→ **Data records**:
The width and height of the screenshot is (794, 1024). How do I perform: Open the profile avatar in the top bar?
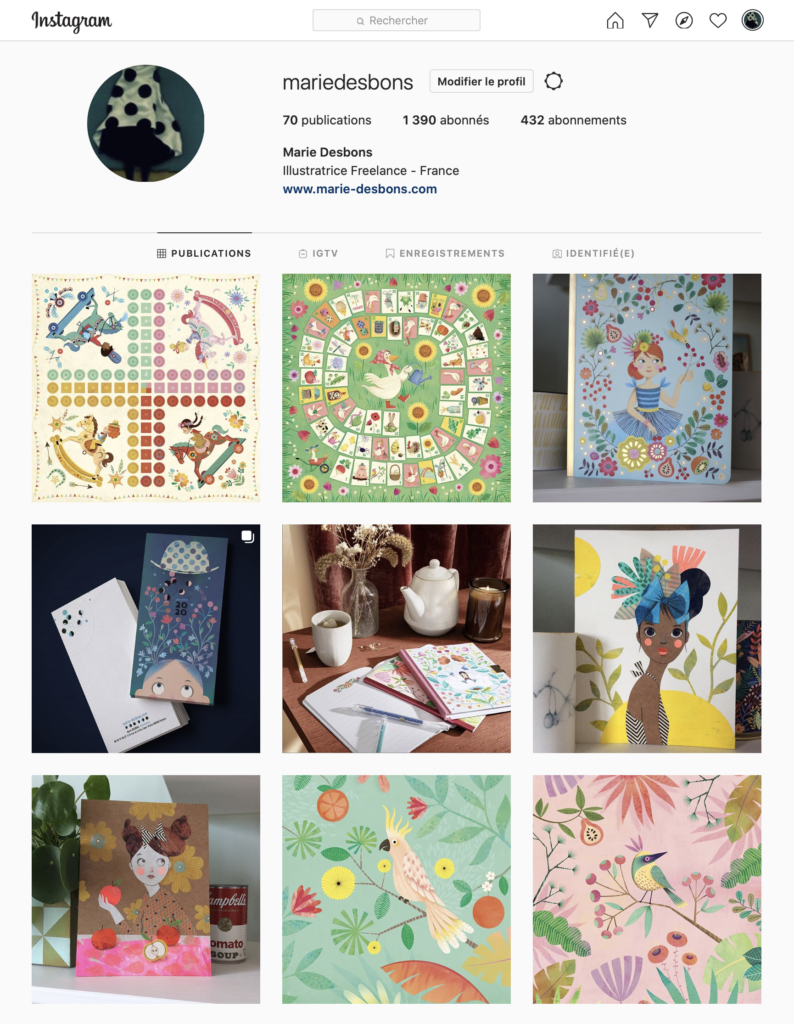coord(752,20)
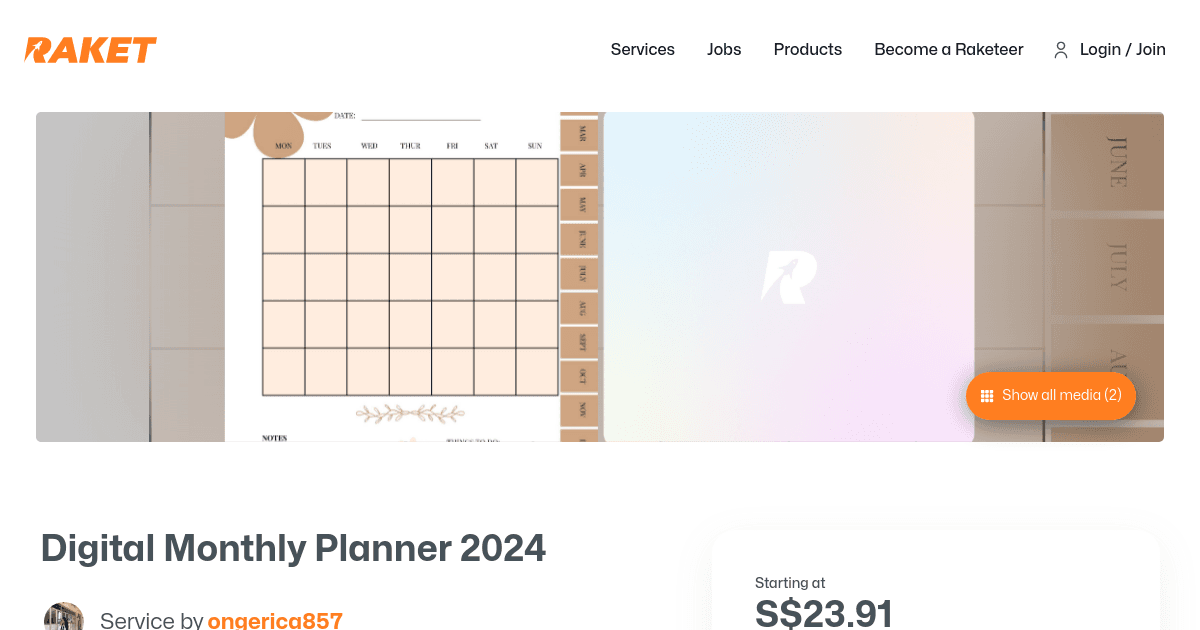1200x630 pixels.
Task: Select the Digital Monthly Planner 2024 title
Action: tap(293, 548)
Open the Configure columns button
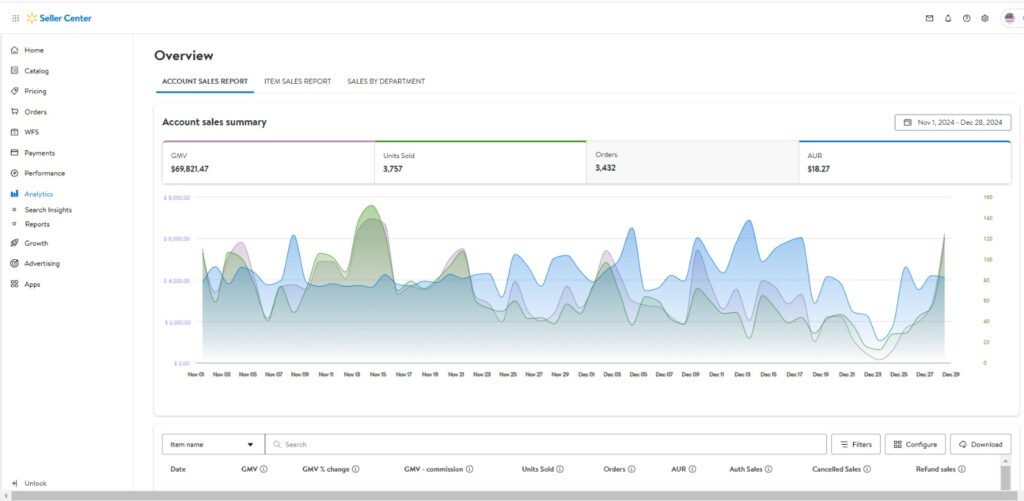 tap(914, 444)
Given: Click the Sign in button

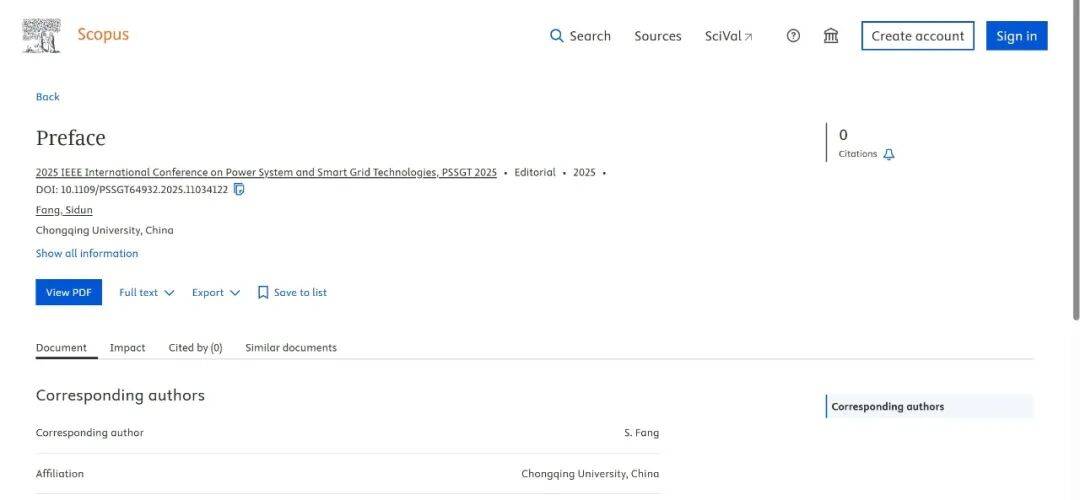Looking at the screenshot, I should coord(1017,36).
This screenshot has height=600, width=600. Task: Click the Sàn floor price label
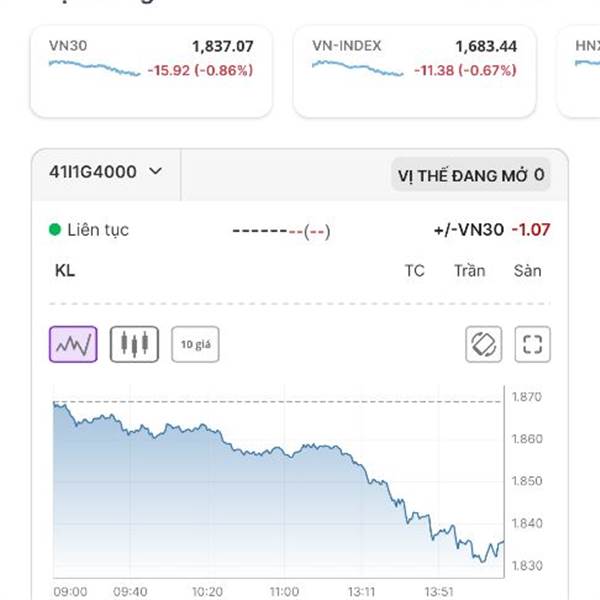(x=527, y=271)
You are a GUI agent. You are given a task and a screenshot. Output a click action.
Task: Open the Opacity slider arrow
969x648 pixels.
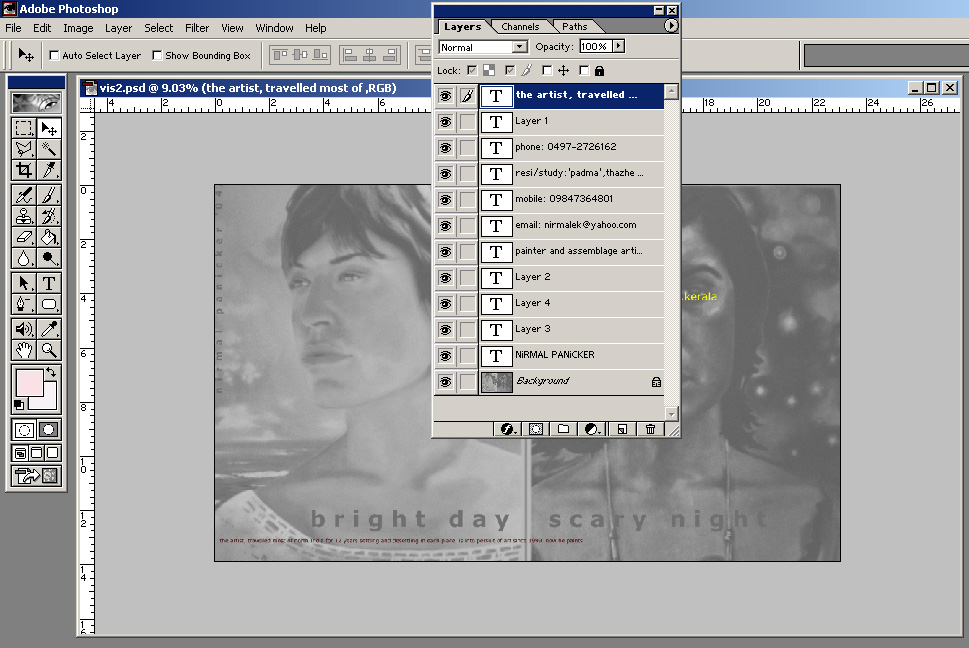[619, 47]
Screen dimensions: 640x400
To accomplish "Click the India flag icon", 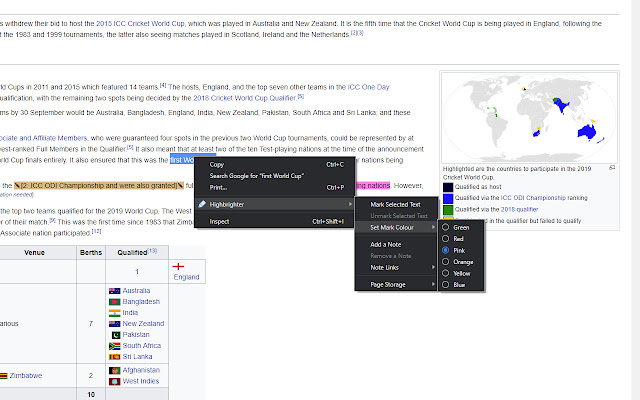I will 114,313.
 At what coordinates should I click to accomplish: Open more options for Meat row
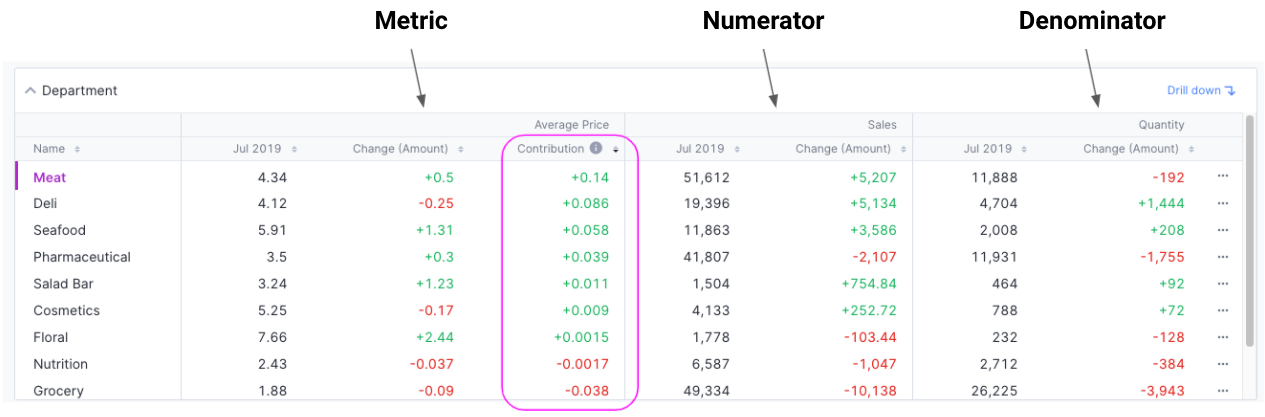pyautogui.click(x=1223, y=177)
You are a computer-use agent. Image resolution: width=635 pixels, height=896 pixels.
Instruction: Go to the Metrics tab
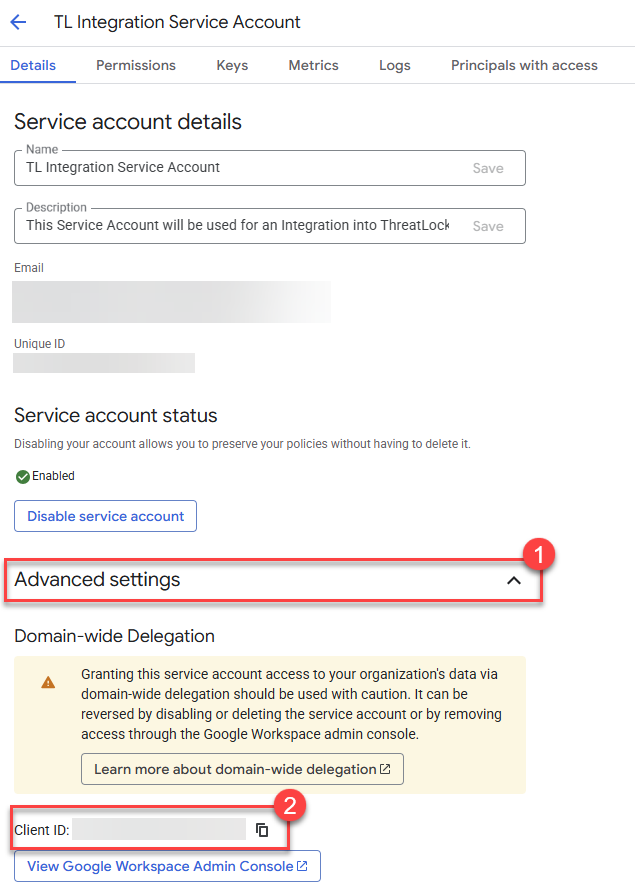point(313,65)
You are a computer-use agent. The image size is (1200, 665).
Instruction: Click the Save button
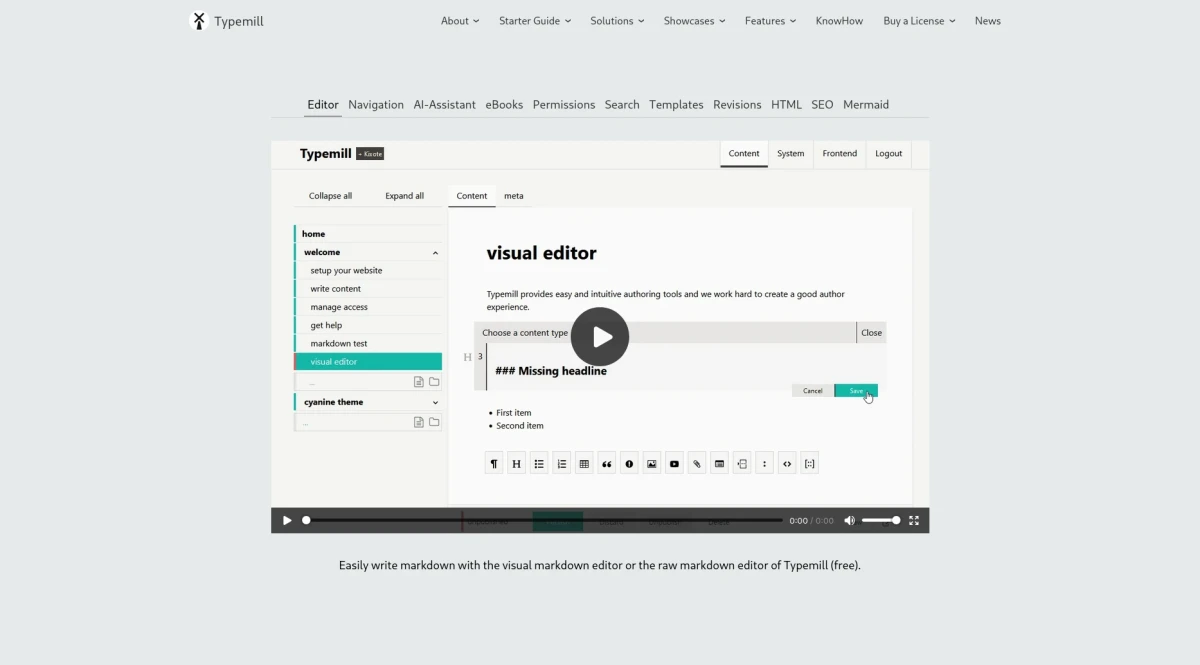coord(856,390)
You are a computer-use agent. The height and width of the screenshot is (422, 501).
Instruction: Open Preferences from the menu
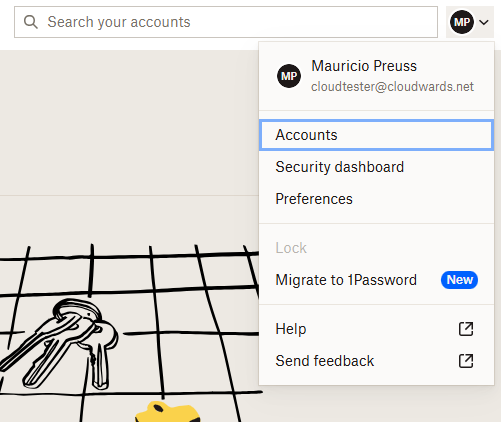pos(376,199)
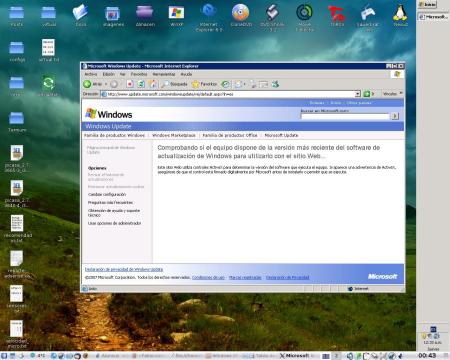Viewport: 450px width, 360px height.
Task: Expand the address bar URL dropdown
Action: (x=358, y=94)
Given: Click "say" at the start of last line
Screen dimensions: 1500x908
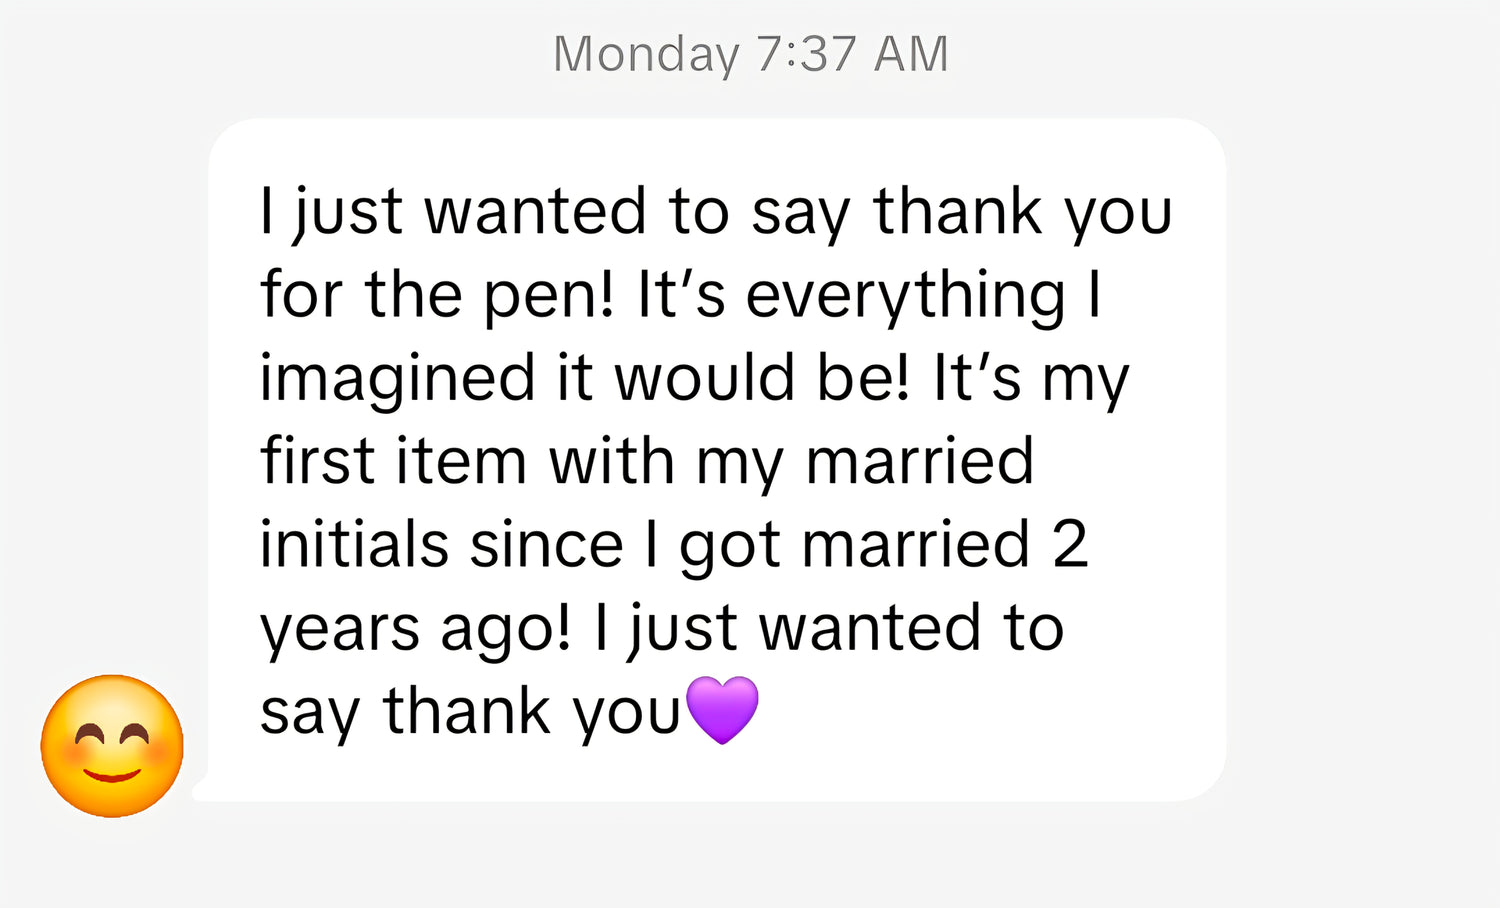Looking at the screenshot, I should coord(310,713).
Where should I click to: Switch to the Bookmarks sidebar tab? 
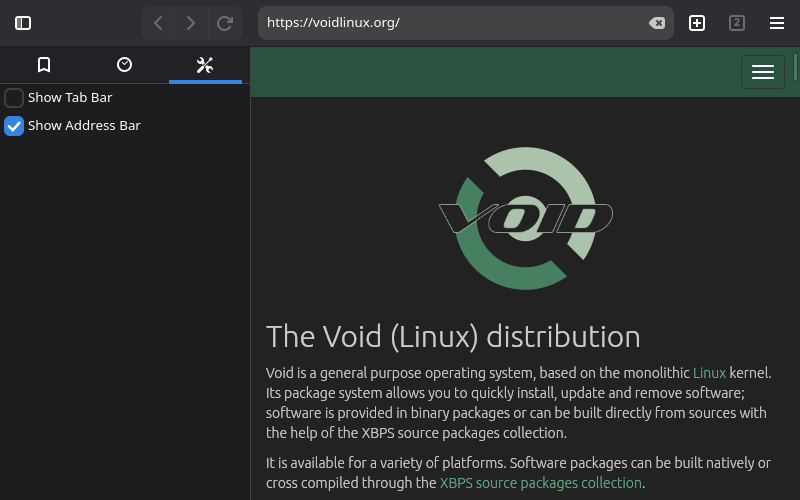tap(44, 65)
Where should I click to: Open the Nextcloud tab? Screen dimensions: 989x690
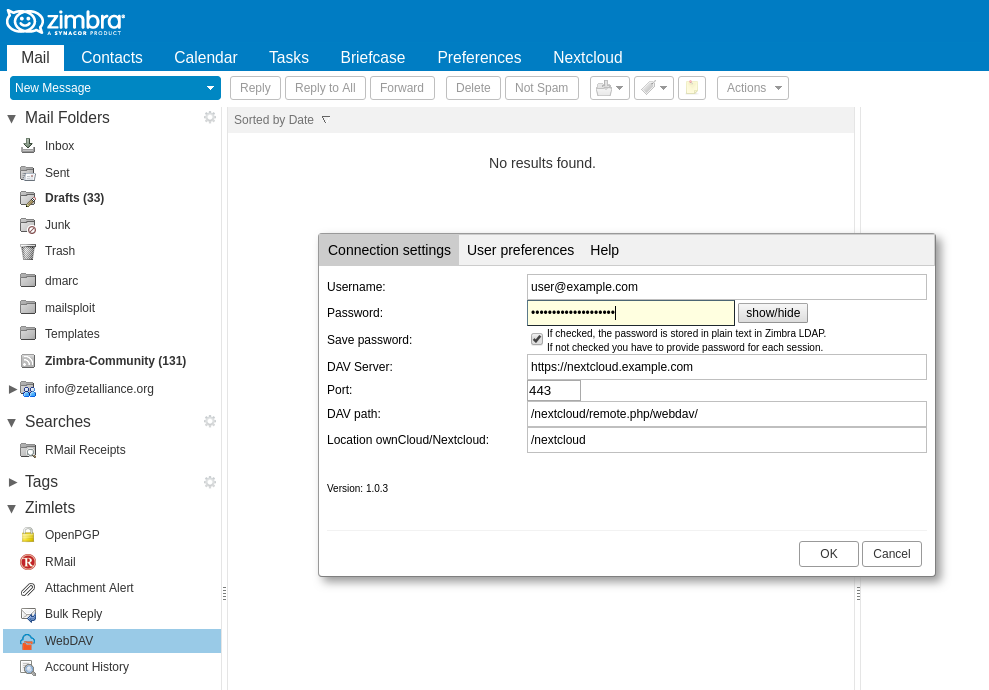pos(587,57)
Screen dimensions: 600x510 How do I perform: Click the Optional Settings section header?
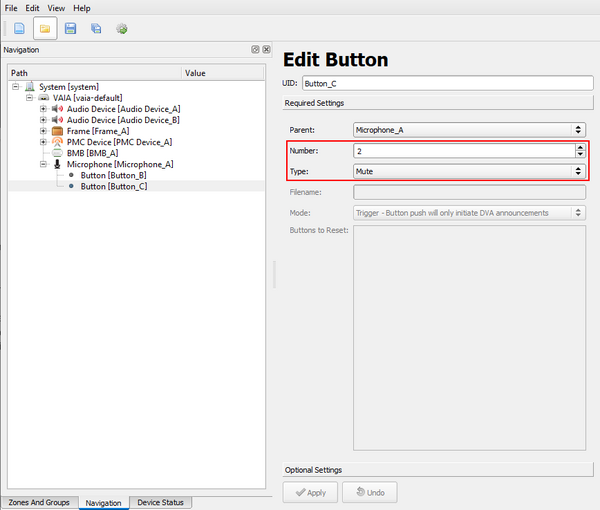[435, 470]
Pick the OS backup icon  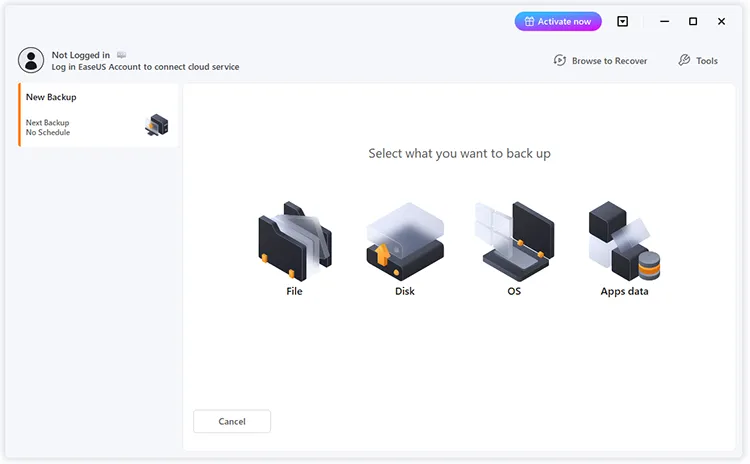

→ **Work order**: Exact lines, nothing more: output the one with "of last line" and every later line through the end of the data, skipping pictures.

→ **Problem solution**:
Given: Click "say" at the start of last line
Screen dimensions: 1500x908
Looking at the screenshot, I should coord(310,713).
Where should I click to: Switch to the Bookmarks sidebar tab? 
tap(44, 65)
Where should I click to: Open the Nextcloud tab? Screen dimensions: 989x690
pos(587,57)
Screen dimensions: 600x510 How do I perform: Click the Optional Settings section header?
[435, 470]
Pick the OS backup icon  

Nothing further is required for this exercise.